Boot menu uprooted...Grub got snubbed...

My boot menu is missing.

I had the machine set up to multiboot between WinXP, Ubuntu, and openSUSE. This was the case for months until just this week when the system started skipping the grub/stage2 boot menu entirely. Now it boots directly into WinXP and there’s no sign of the bootloader or its menus.

I haven’t done any repartitioning or hardware changes in that time period. Recently, I’ve had CloneZilla in the CD tray which boots up its own boot menu, but I never got around to using it.

How do I get that menu back using the Live CD? And what snuffed it in the first place?!?

No idea what snuffed it. This post may help.

SERIOUS HELP WANTED! - LOST ACCESS TO IMPORTANT DATA. - Page 3 - openSUSE Forums

I guess I’ll look into that. I don’t know how to get a reinstall to recognize all three OS’s though. Will probably back up the disk first while I look at my options.

If you haven’t removed the menu files, then chances are they’re still there, as are any other grubs you were chainloading; restoring grub will probably restore the menu with all three options.

If it doesn’t, it isn’t hard to fix.

And what snuffed it in the first place?!?
sometimes follows an online update in Ubuntu or openSUSE

How do I get that menu back using the Live CD?

Here’s what I do/did:

Boot off the openSUSE live cd and open a console/terminal window. Enter the command su to become root (or in Ubuntu preface commands with sudo).

First find the openSUSE installation:

You enter this ---------------- grub
Computer returns like this ---- grub>
You enter this ---------------- find /boot/grub/menu.lst
Computer returns like this ---- (hd1,6)

Your commands will return two values, one for the Ubuntu partition and one for the openSUSE partition. Choose the one you were using last.

Here, (hd1,6) is Grub’s pointer to my openSUSE installation on drive number 2, partition number 7. Your pointer will be different from my example (hd1,6). Substitute your correct values for my example (hd1,6).
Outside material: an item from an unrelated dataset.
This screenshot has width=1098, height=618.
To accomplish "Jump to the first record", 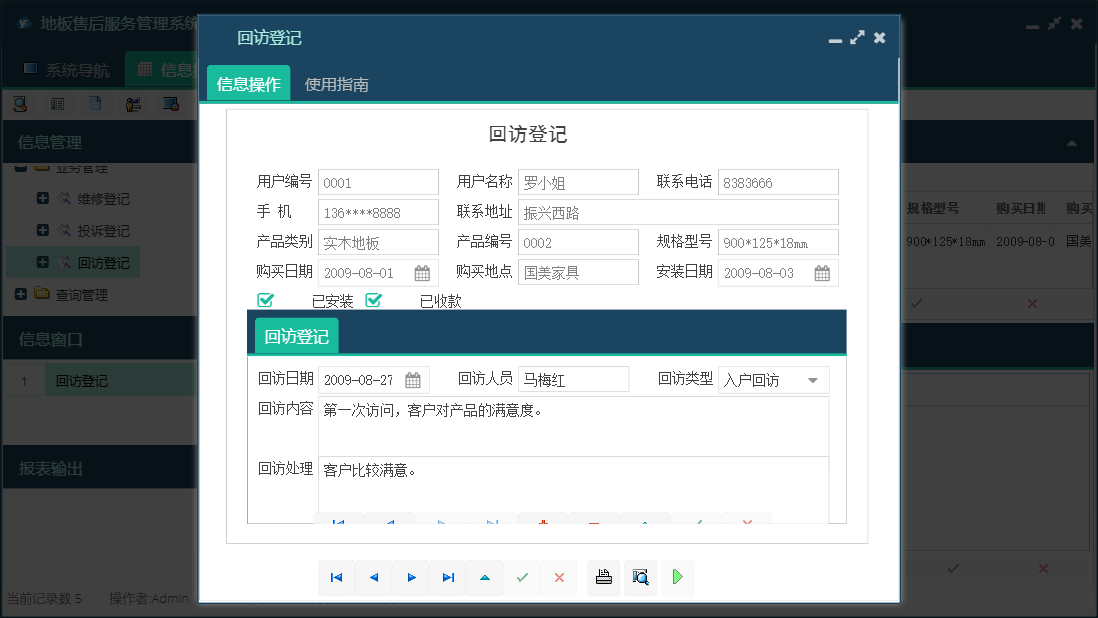I will pyautogui.click(x=337, y=577).
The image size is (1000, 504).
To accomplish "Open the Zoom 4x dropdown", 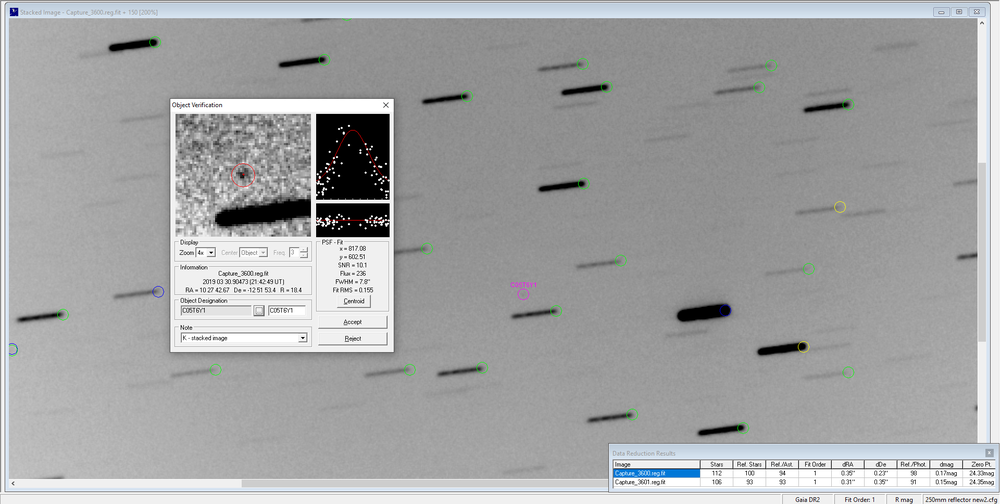I will 210,253.
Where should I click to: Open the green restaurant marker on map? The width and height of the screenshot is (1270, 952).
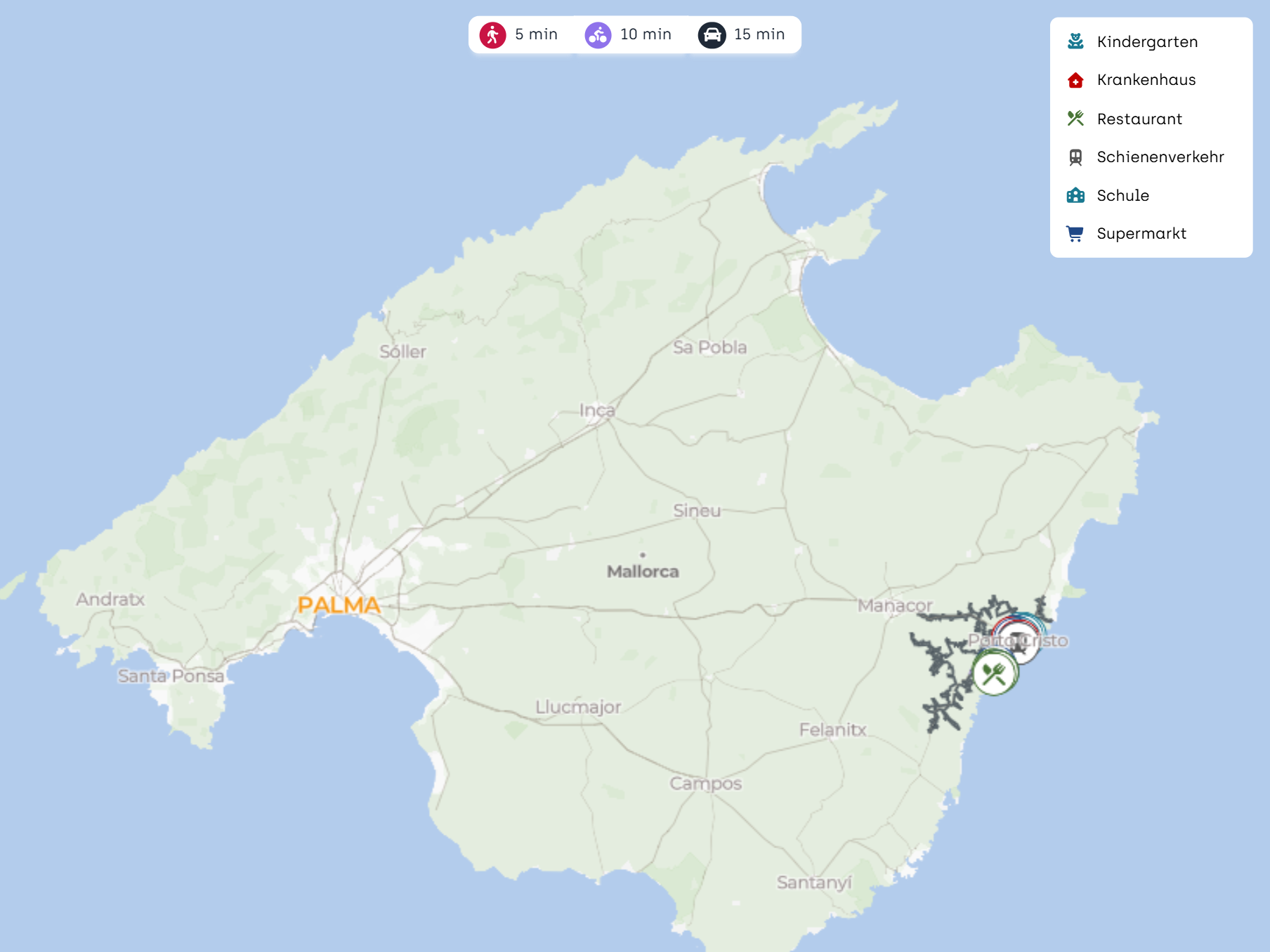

Now that you have your pointer, proceed like this:

You enter this ---------------- root (hd1,6)
Computer returns like this ---- Filesystem type is ext2fs, partition type 0x83
You enter this ---------------- setup (hd0)
You see 4-5 lines like this --- Checking if /boot/grub/stage1 exists ... yes
Computer finally returns this-- Succeeded.......Done
You enter this ---------------- quit
You enter this ---------------- reboot

The computer should reboot and present you with the Grub boot menu, from which you can boot into windows, Ubuntu or openSUSE.

I took that from the third method here: HowTo Boot into openSUSE when it won’t Boot from the Grub Code on the Hard Drive

Another way is to boot openSUSE using the supergrub boot cd and reinstall the bootloader using the appendix in the linked tutorial just above, method five in the tutorial.

PS / Edit: I just looked at Confuseling’s link – advocates the same thing too. Give it a whirl rather than reinstall.

Yep, that last procedure fixed it. Well…I setup the wrong grub menu apparently, but that seems easy enough to correct.